Introduire ainsi la notion de rejet implicite revient à anéantir doucement mais sûrement le rôle de la commission d’expulsion, pourtant essentiel à la garantie des droits de la défense.

Cette situation est d’autant plus déplorable que l’Assemblée nationale a élargi le champ d’application de l’article 3 : le Sénat avait souhaité le restreindre aux activités à caractère terroriste, mais les députés sont revenus sur ce point, entretenant, là encore, une confusion entre les dispositions relatives au terrorisme et celles qui ont trait à l’immigration.

Mes chers collègues, vingt-six années de législation antiterroriste ont-elles permis de réduire le phénomène ? La question est complexe ; la réponse, pour autant qu’il y en ait une, ne l’est pas moins. En tout état de cause, à l’évidence, ce n’est pas en accroissant notre arsenal législatif en réaction à des actes plus horribles les uns que les autres que nous identifierons les causes réelles du terrorisme afin de mieux les combattre : il y faut du temps.

Surtout, nous ne devons pas nous satisfaire d’une politique sécuritaire qui se bornerait à un fichage généralisé, chaque citoyen étant considéré comme un terroriste potentiel. En cette matière plus qu’en toute autre, le législateur doit donc prendre le temps de l’analyse, à travers un contrôle politique, juridique et citoyen de la situation, avant d’envisager les mesures nécessaires.

Or le texte qui nous est proposé prévoit, à l’inverse, de proroger des mesures qui ont déjà prouvé leur inefficacité, par exemple lors du drame de Toulouse. De surcroît, le gouvernement précédent n’a pas respecté l’obligation de déposer chaque année un rapport d’évaluation de ces dispositions instaurée à l’article 32 de la loi de 2006. Par ailleurs, le rapport sur les éventuels dysfonctionnements des services de renseignement français demandé par M. le ministre de l’intérieur ne nous a pas encore été communiqué. Cela étant, je me félicite de ce que la création d’une commission d’enquête portant sur ce sujet vienne d’être décidée par l’Assemblée nationale.

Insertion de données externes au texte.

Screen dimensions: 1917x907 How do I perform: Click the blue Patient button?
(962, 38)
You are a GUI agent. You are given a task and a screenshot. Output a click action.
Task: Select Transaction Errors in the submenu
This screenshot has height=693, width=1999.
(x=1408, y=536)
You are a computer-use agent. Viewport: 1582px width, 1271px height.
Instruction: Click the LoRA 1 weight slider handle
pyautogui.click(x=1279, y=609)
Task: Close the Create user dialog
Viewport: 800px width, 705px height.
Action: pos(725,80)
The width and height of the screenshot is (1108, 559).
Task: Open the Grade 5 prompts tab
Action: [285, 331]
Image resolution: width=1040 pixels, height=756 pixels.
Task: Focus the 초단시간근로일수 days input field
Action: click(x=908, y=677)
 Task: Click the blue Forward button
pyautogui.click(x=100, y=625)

Il serait donc logique et de bonne méthode d’adopter une approche inverse : d’abord analyser, puis légiférer. Le recours à la procédure d’urgence ne saurait, pas plus aujourd’hui qu’hier, se justifier, eu égard à l’inachèvement du travail d’analyse entrepris, sinon pour proroger des dispositions mises en place par l’ancienne majorité, que l’ensemble de la gauche, je le répète, avait pourtant critiquées et rejetées.

Chers collègues, la perplexité dont vous avez fait montre lors de l’adoption de ces dispositions, confortée depuis par la démonstration de leur inefficacité, devrait vous conduire à prendre le temps de les analyser en profondeur, dans l’intérêt de tous. (Mme Esther Benbassa applaudit.)